What to work on ▸
Transcribe the lines of the records starting with the one that has "You are a GUI" in it and ending with the last, and transcribe nothing else.
━━━━━━━━
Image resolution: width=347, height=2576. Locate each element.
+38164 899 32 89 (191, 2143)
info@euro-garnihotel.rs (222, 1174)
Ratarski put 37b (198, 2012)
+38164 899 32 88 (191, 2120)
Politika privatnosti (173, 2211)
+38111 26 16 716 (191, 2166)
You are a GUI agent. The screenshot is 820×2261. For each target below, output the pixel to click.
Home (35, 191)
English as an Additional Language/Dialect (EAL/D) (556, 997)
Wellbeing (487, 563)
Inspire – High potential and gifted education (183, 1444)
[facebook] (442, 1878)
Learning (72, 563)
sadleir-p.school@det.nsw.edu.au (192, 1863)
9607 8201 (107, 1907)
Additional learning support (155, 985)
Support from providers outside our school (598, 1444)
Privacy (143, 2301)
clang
━━━━━━━━
Completed exercise ▸
You are a GUI agent. The screenshot is 820×2261. For each target below, output the pixel to click.
Home (35, 191)
English as an Additional Language/Dialect (EAL/D) (556, 997)
Wellbeing (487, 563)
Inspire – High potential and gifted education (183, 1444)
[facebook] (442, 1878)
Learning (72, 563)
sadleir-p.school@det.nsw.edu.au (192, 1863)
9607 8201 (107, 1907)
Additional learning support (155, 985)
Support from providers outside our school (598, 1444)
Privacy (143, 2301)
clang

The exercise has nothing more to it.